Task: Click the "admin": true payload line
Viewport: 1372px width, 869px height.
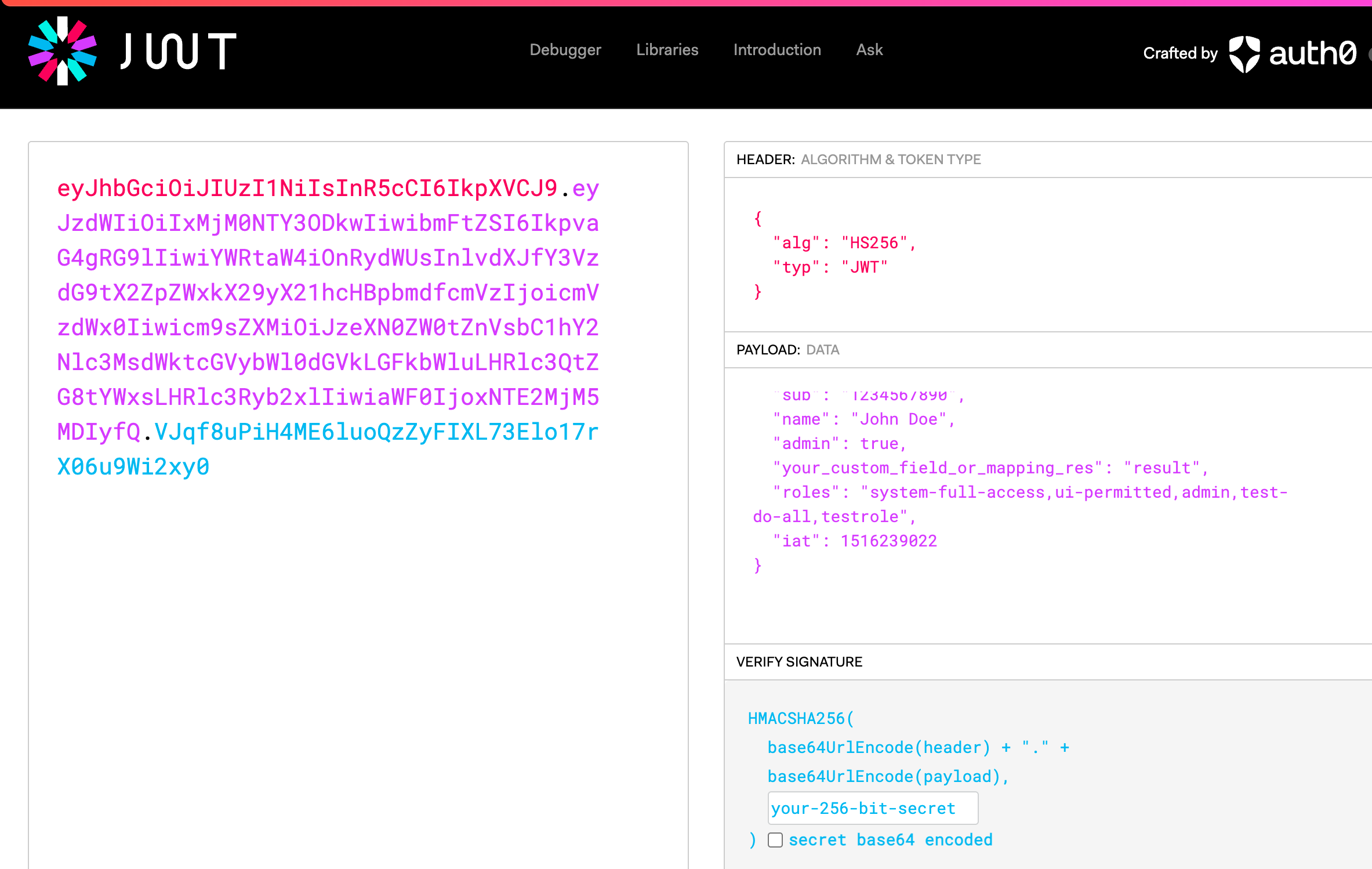Action: point(839,444)
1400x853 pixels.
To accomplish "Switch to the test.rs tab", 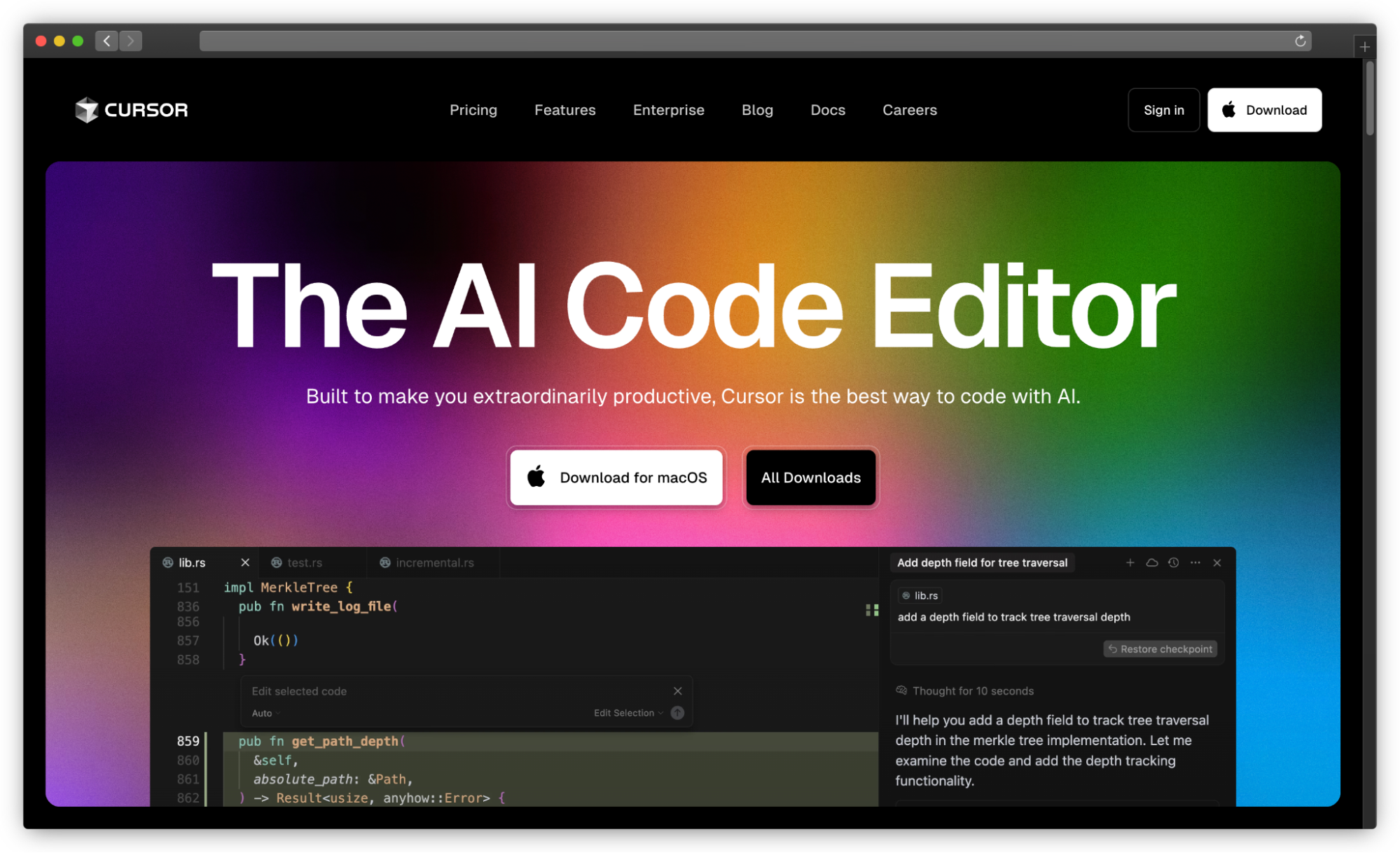I will coord(304,562).
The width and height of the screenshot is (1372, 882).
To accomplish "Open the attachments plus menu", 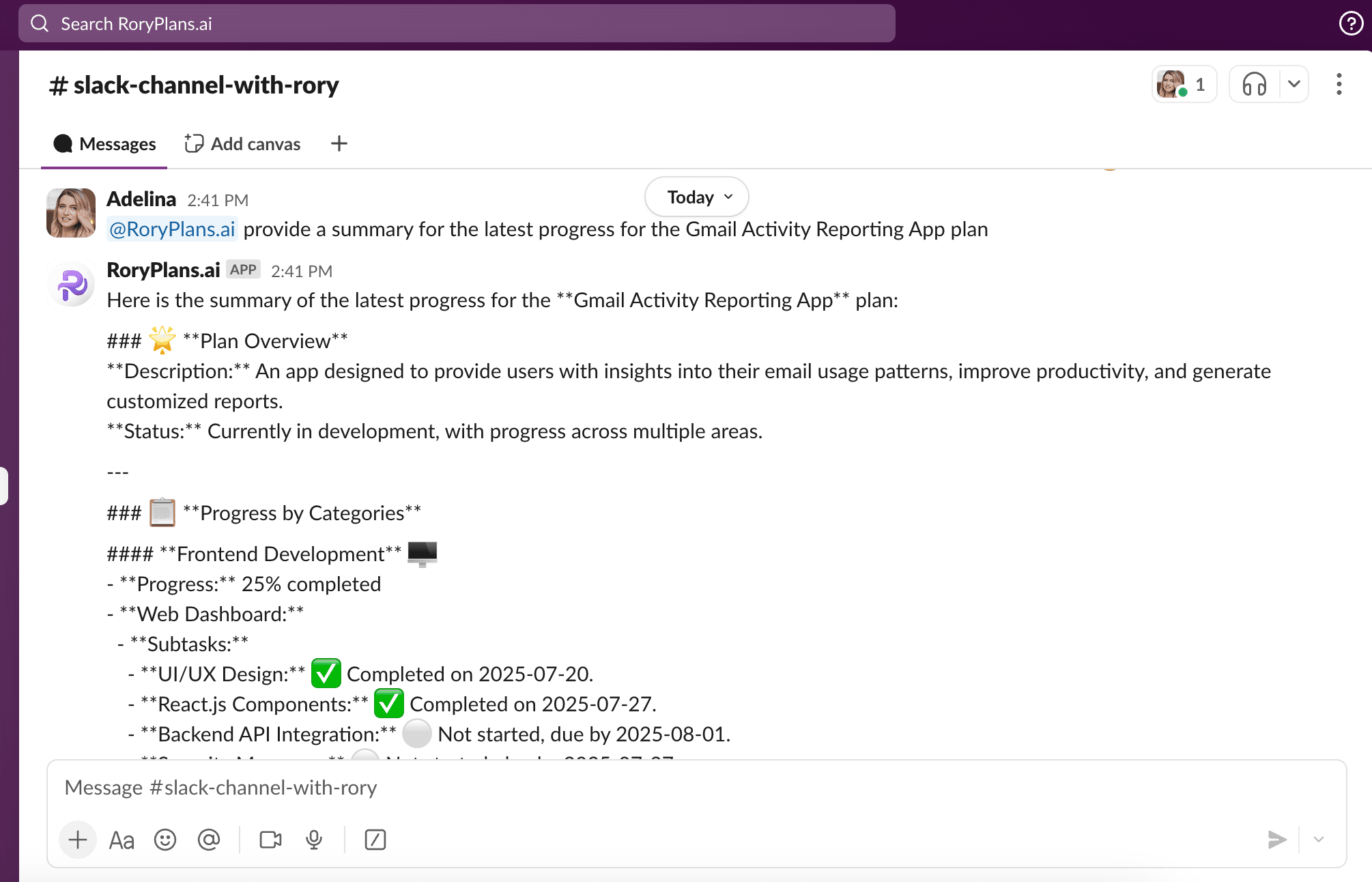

========

• **THE TASK**: Write out again, exactly, each line from the one with "The width and" to the end of the entries. No pictures go in.

• **EXERCISE ANSWER**:
The width and height of the screenshot is (1372, 882).
To accomplish "Open the attachments plus menu", 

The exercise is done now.